Convert a compositions list into a list of elements. The other direction is provided in the Foldable instance. This will perform O(n log n) element compositions.

Isomorphism to lists:

\(Compositions x) -> fromList (toList x) == x
\(x :: [Element]) -> toList (fromList x) == x

Is monoid morphism:

fromList ([] :: [Element]) == mempty
\(a :: [Element]) b -> fromList (a ++ b) == fromList a <> fromList b


take :: Monoid a => Int -> Compositions a -> Compositions a Source

Return the compositions list containing only the first k elements of the input. In the worst case, performs O(k log k) element compositions, in order to maintain the right-associative bias. If you wish to run composed on the result of take, use takeComposed for better performance. Rewrite RULES are provided for compilers which support them.

\(Compositions l) (Positive n) (Positive m) -> take n (take m l) == take m (take n l)
\(Compositions l) (Positive n) (Positive m) -> take m (take n l) == take (m `min` n) l
\(Compositions l) (Positive n) -> length (take n l) == min (length l) n
\(Compositions l) -> take (length l) l == l
\(Compositions l) (Positive n) -> take (length l + n) l == l
\(Positive n) -> take n (mempty :: Compositions Element) == mempty

Refinement of take:

\(l :: [Element]) n -> take n (fromList l) == fromList (List.take n l)
\(Compositions l) n -> toList (take n l) == List.take n (toList l)
\(Compositions l) (Positive n) -> take n l <> drop n l == l

drop :: Monoid a => Int -> Compositions a -> Compositions a Source

Return the compositions list with the first k elements removed, in O(log k) time.

\(Compositions l) (Positive n) (Positive m) -> drop n (drop m l) == drop m (drop n l)
\(Compositions l) (Positive n) (Positive m) -> drop n (drop m l) == drop (m + n) l
\(Compositions l) (Positive n) -> length (drop n l) == max (length l - n) 0
\(Compositions t) (Compositions u) -> drop (length t) (t <> u) == u
\(Compositions l) -> drop 0 l == l
\n -> drop n (mempty :: Compositions Element) == mempty

Refinement of drop:

\(l :: [Element]) n -> drop n (fromList l) == fromList (List.drop n l)
\(Compositions l) n -> toList (drop n l) == List.drop n (toList l)

splitAt :: Monoid a => Int -> Compositions a -> (Compositions a, Compositions a) Source

A convenience alias for take and drop

\(Compositions l) i -> splitAt i l == (take i l, drop i l)


composed :: Monoid a => Compositions a -> a Source

Compose every element in the compositions list.
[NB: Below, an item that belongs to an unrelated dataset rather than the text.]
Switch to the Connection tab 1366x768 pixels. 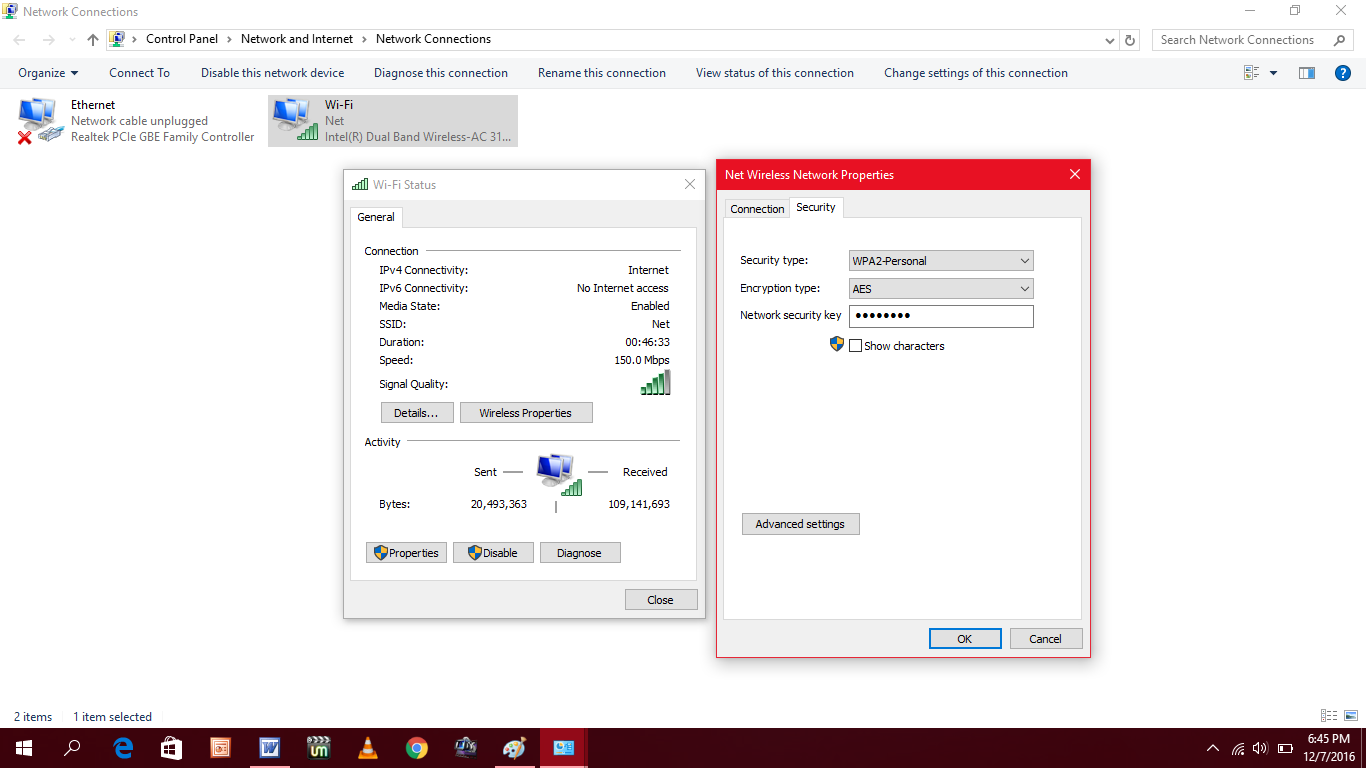coord(757,208)
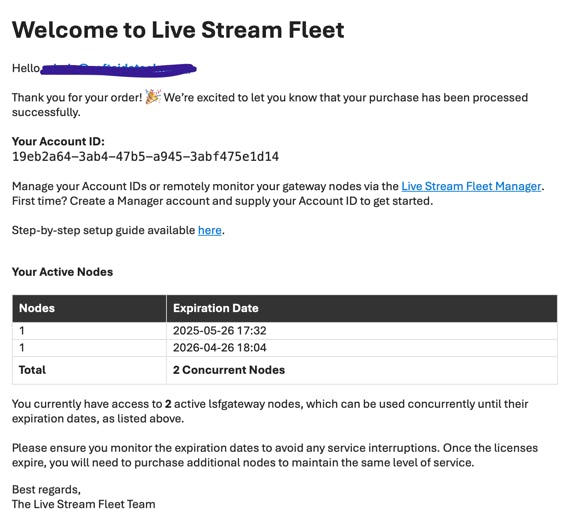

Performs only O(log n) compositions.

Refinement of mconcat:

\(l :: [Element]) -> composed (fromList l) == mconcat l
\(Compositions l) -> composed l == mconcat (toList l)

Is a monoid morphism:

\(Compositions a) (Compositions b) -> composed (a <> b) == composed a <> composed b
composed mempty == (mempty :: Element)

takeComposed :: Monoid a => Int -> Compositions a -> a Source

Returns the composition of the first k elements of the compositions list, doing only O(log k) compositions. Faster than simply using take and then composed separately.

\(Compositions l) n -> takeComposed n l == composed (take n l)
\(Compositions l) -> takeComposed (length l) l == composed l


length :: Compositions a -> Int Source

Get the number of elements in the compositions list, in O(log n) time.

Is a monoid morphism:

length (mempty :: Compositions Element) == 0
\(Compositions a) (Compositions b) -> length (a <> b) == length a + length b

Refinement of length:

\(x :: [Element]) -> length (fromList x) == List.length x
\(Compositions x) -> length x == List.length (toList x)

unsafeMap :: (a -> b) -> Compositions a -> Compositions b Source

Only valid if the function given is a monoid morphism

Otherwise, use fromList . map f . toList (which is much slower).